Raw items
* BEGIN *

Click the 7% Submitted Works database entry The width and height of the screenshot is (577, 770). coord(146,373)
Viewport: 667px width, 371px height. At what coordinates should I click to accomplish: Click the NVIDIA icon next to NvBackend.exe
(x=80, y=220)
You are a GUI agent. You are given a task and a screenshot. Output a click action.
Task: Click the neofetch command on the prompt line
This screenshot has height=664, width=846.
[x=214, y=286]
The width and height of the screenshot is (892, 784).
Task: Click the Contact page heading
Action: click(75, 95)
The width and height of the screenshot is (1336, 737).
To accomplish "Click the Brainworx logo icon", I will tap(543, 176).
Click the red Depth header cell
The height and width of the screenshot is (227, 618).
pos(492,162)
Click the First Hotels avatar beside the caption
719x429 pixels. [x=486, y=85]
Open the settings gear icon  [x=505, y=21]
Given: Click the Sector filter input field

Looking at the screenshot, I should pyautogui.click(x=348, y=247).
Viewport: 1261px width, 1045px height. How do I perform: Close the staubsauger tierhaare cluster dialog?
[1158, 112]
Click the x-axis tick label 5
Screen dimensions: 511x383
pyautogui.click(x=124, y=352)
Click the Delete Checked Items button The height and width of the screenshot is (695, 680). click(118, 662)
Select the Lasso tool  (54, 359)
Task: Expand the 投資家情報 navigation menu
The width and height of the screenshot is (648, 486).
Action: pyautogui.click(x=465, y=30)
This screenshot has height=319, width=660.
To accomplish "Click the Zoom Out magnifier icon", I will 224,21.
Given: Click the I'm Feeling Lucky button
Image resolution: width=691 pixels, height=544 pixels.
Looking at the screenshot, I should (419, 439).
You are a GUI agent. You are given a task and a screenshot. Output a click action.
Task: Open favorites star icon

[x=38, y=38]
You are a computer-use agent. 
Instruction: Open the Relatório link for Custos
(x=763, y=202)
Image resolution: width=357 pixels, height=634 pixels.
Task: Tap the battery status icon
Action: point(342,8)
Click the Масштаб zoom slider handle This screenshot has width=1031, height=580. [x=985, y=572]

* END *

What this task involves: Copy these lines exactly as they appear, covering every item.

Response to this exercise:
Click the 7% Submitted Works database entry The width and height of the screenshot is (577, 770). coord(146,373)
Viewport: 667px width, 371px height. At what coordinates should I click to accomplish: Click the NVIDIA icon next to NvBackend.exe
(x=80, y=220)
You are a GUI agent. You are given a task and a screenshot. Output a click action.
Task: Click the neofetch command on the prompt line
This screenshot has height=664, width=846.
[x=214, y=286]
The width and height of the screenshot is (892, 784).
Task: Click the Contact page heading
Action: click(75, 95)
The width and height of the screenshot is (1336, 737).
To accomplish "Click the Brainworx logo icon", I will tap(543, 176).
Click the red Depth header cell
The height and width of the screenshot is (227, 618).
pos(492,162)
Click the First Hotels avatar beside the caption
719x429 pixels. [x=486, y=85]
Open the settings gear icon  [x=505, y=21]
Given: Click the Sector filter input field

Looking at the screenshot, I should pyautogui.click(x=348, y=247).
Viewport: 1261px width, 1045px height. How do I perform: Close the staubsauger tierhaare cluster dialog?
[1158, 112]
Click the x-axis tick label 5
Screen dimensions: 511x383
pyautogui.click(x=124, y=352)
Click the Delete Checked Items button The height and width of the screenshot is (695, 680). click(118, 662)
Select the Lasso tool  (54, 359)
Task: Expand the 投資家情報 navigation menu
The width and height of the screenshot is (648, 486).
Action: pyautogui.click(x=465, y=30)
This screenshot has height=319, width=660.
To accomplish "Click the Zoom Out magnifier icon", I will 224,21.
Given: Click the I'm Feeling Lucky button
Image resolution: width=691 pixels, height=544 pixels.
Looking at the screenshot, I should (419, 439).
You are a GUI agent. You are given a task and a screenshot. Output a click action.
Task: Open favorites star icon

[x=38, y=38]
You are a computer-use agent. 
Instruction: Open the Relatório link for Custos
(x=763, y=202)
Image resolution: width=357 pixels, height=634 pixels.
Task: Tap the battery status icon
Action: point(342,8)
Click the Масштаб zoom slider handle This screenshot has width=1031, height=580. [x=985, y=572]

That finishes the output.